「さぁさぁ皆、たくさん用意したから、好きなだけ食べてね〜」

この決闘お疲れ様会、とやらを企画したのは、勿論シルナである。

そして、シルナが用意した祝いの席と言えば、当然ながら。

「凄いね、これ全部チョコなの?」

「チョコ菓子って、こんなに種類あるんだ…。ケーキとマフィンとクッキーくらいしか知らなかったよ…」

「世界は広いんだなって思うよね」

お疲れ様会に招待された吐月達が、テーブルの上に整然と並べられた皿の数々を見て、思わず舌を巻いていた。

そう思うのも無理はない。

テーブルの上には、これでもかと言うほど食べ物が並んでいた。

一体どんなご馳走が…と思ったら。

全部、チョコ菓子。

ザッハトルテ、ガトーショコラ、フォンダンショコラ、チョコクッキーにチョコサブレ。

チョコサラミにチョコアイス、チョコパウンドケーキ等々。

極めつけは、とくとくと熱いチョコレートを噴き出す、巨大なチョコフォンデュ。

用意したのは、勿論シルナである。

ルーデュニア聖王国に帰ってきてすぐ、馴染みのお菓子屋さんに頼んで、用意してもらった。

それもこれも、この日のお疲れ様会の為である。

「あ〜美味しっ。
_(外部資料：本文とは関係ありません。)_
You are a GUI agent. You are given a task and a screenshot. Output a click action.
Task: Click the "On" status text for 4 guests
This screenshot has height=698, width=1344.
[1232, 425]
こっちも美味しい!このチョコアイスなんて最高!」

シルナは招待客そっちのけで、テーブルいっぱいのチョコスイーツを貪っていた。

すげー勢いで食ってる。掃除機か? 

「…」

これには、招待客であるルーデュニア聖王国代表団も無言。

ただ、ベリクリーデだけが。

「もぐもぐ。これ美味しいね、ジュリス」

「あ、うん…」

チョコドーナツを口いっぱいに頬張って、もぐもぐ食べていた。

ベリクリーデは大物だよ。

腕、もう治ったのかな?

「…このパンダ学院長…。白と黒じゃなくて、茶色一色になるんじゃないですか?」

イレースの嫌味も、シルナの耳には届いていないようで。

ただひたすら、変わらない吸引力でチョコスイーツを貪っていた。

しばらく放っておこうぜ。あれは止めても止まらんだろ。

まぁ、でも…気持ちは分かる。

多分シルナも幻の世界で、一週間の間針のむしろ状態で過ごしたんだろう。

俺と同じように。

当然その間、こうやって大好きなお菓子を口にすることもなかったはずだ。

それに、決闘のことやらアーリヤット皇国との揉め事やらで、しばらく落ち着かない日々が続いていたし…。

その反動なんだと思うよ。

ようやく平和が戻ってきたのだから、今日くらいは羽目を外しても良いだろう。

しかし。

「言うまでもないことですけど、この山のようなチョコ菓子の代金は、全部学院長の懐から出してもらいますからね」

イレースは、こんなときでも容赦なかった。

財布の紐が緩むってことがないもんな、イレースって。偉いよ。